Proteomic and metabolomic profiling of a trait anxiety mouse model implicate affected pathways

Abstract

Depression and anxiety disorders affect a great number of people worldwide. Whereas singular factors have been associated with the pathogenesis of psychiatric disorders, growing evidence emphasizes the significance of dysfunctional neural circuits and signaling pathways. Hence, a systems biology approach is required to get a better understanding of psychiatric phenotypes such as depression and anxiety. Furthermore, the availability of biomarkers for these disorders is critical for improved diagnosis and monitoring treatment response. In the present study, a mouse model presenting with robust high versus low anxiety phenotypes was subjected to thorough molecular biomarker and pathway discovery analyses. Reference animals were metabolically labeled with the stable (15)N isotope allowing an accurate comparison of protein expression levels between the high anxiety-related behavior versus low anxiety-related behavior mouse lines using quantitative mass spectrometry. Plasma metabolomic analyses identified a number of small molecule biomarkers characteristic for the anxiety phenotype with particular focus on myo-inositol and glutamate as well as the intermediates involved in the tricarboxylic acid cycle. In silico analyses suggested pathways and subnetworks as relevant for the anxiety phenotype. Our data demonstrate that the high anxiety-related behavior and low anxiety-related behavior mouse model is a valuable tool for anxiety disorder drug discovery efforts.

Fig. 1.

Quantification of glyoxalase-I in HAB and LAB hippocampus. Mass spectrometry total ion current data for the hippocampal Glx1-derived tryptic peptide GLAFIQDPDGYWIEILNPNK. ¹⁵N-labeled NAB hippocampal specimens were used as a reference and either mixed with unlabeled HAB or LAB material. An indirect comparison of the HAB/NAB (left) and LAB/NAB (right) datasets revealed that Glx1 expression in LAB mice is ∼fivefold higher than in HAB mice.

Fig. 2.

Relative protein quantification in HAB/LAB mice. A, D, G, Eluted chromatographic profiles for carbonic anhydrase 2 (CA2, IPI00121534) tryptic peptide AVQQPDGLAVLGIFLK, transthyretin (TTR, IPI00127560) tryptic peptide TAESGELHGLTTDEK, serum amyloid P-component (SAP, IPI00309214) tryptic peptide GRDNELLIYKEK, respectively.

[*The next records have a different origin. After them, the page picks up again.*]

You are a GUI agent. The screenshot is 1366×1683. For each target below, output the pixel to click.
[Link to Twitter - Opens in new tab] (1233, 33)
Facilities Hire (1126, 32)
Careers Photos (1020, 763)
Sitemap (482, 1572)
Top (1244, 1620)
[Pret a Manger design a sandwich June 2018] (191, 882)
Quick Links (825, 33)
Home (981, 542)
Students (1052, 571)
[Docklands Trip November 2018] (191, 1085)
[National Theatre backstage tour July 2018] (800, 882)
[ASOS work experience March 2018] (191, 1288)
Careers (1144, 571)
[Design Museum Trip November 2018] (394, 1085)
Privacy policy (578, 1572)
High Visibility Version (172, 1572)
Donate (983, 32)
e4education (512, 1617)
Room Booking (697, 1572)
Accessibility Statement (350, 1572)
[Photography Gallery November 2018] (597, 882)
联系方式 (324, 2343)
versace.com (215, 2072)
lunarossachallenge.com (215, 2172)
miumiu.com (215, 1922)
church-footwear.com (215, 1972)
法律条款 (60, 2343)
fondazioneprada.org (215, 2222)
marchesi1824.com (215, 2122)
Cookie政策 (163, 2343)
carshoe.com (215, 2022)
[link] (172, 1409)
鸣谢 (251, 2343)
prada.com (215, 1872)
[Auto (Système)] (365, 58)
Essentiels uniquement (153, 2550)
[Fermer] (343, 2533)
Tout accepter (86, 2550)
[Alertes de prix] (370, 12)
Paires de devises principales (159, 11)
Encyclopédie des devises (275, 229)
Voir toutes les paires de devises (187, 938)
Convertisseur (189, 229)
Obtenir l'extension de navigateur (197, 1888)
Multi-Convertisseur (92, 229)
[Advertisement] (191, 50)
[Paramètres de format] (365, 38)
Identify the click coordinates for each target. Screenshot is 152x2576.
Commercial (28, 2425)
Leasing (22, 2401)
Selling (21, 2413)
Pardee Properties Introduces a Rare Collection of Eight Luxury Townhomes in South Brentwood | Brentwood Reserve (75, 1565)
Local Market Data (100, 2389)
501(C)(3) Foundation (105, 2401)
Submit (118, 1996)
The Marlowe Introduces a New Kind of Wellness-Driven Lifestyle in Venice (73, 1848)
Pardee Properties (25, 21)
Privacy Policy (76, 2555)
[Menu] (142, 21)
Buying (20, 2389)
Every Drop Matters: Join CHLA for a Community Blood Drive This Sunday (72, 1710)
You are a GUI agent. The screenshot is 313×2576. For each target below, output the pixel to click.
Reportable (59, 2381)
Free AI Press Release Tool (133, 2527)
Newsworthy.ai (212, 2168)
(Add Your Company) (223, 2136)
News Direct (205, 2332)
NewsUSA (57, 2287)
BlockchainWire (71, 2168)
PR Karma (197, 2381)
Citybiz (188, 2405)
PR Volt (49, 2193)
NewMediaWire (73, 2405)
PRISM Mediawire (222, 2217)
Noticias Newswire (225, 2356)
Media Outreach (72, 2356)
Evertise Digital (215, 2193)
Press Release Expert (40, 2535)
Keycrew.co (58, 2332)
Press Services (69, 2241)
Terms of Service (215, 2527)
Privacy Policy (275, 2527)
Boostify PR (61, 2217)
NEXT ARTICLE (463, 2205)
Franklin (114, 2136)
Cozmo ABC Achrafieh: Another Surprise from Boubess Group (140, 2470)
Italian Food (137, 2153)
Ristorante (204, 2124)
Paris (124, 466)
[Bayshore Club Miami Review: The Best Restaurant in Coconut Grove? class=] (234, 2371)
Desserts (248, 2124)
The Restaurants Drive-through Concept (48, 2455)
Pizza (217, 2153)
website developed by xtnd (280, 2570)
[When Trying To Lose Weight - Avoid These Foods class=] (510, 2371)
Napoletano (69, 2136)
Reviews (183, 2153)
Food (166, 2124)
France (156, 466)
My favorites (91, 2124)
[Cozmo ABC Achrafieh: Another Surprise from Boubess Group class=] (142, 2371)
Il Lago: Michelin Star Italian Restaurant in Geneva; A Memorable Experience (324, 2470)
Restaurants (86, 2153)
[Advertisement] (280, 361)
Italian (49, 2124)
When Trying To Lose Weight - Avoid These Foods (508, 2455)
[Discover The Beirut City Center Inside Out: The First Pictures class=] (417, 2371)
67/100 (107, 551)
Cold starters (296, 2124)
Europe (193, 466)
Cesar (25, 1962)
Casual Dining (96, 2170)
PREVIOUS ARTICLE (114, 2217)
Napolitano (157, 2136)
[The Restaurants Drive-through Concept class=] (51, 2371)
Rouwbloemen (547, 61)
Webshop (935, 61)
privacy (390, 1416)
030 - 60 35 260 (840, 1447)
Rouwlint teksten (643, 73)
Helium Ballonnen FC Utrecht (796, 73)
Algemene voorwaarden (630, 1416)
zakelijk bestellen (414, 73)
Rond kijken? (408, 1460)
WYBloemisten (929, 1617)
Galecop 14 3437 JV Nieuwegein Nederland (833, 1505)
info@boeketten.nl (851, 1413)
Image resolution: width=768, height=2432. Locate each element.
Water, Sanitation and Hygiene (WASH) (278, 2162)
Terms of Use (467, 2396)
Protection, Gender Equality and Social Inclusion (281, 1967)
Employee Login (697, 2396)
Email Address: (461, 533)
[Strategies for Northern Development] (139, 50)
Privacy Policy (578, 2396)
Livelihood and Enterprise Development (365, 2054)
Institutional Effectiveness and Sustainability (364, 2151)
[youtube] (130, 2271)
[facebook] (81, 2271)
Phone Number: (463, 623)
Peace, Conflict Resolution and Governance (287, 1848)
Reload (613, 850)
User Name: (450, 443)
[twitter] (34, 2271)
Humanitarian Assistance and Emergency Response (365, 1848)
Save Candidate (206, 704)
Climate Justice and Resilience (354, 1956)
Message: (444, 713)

The peak areas are used for the ¹⁴N/¹⁵N signal quantification. In all cases ¹⁵N-labeled NAB proteins were used as a reference and either mixed with unlabeled HAB or LAB material; B, E, H, Western blot analyses of CA2, TTR and SAP protein levels; C, F, I, Western blot protein band density quantification for CA2 (p = 0.0025), TTR (p < 0.0001) and SAP (p = 0.0008), respectively. In all cases the Western blot analyses confirm the relative protein expression level data obtained by mass spectrometry.

Fig. 3.

Plasma allo-inostitol, myo-inositol, and glutamate levels in HAB and LAB mice. The intensity mean and standard error of mean for the metabolites are indicated.

Fig. 4.

Correlation between hippocampal protein regulation versus KEGG pathways (left), and protein regulation versus GO cellular component (right). The blue boxes at the top indicate relative HAB/LAB protein expression levels as log2 ratios. Proteins were divided into five bins and analyzed with respect to KEGG pathways and GO cellular component. p values were transformed to z-scores, indicating bin-specific enrichments. (because of the limited image resolution the pathway names are not legible; a higher resolution figure is available in the electronic file.)

Fig. 5.

TCA cycle pathways and biological subnetworks enriched with proteins and metabolites. A, TCA cycle; enzymes and metabolites labeled in red are expressed at higher levels in HAB compared with LAB mice. B, Subnetwork related to dexamethasone; C, subnetworks related to glycinergic synaptic transmission and myelin maintenance. (because of the limited image resolution the protein and metabolite names are not legible; a higher resolution figure is available in the electronic file.)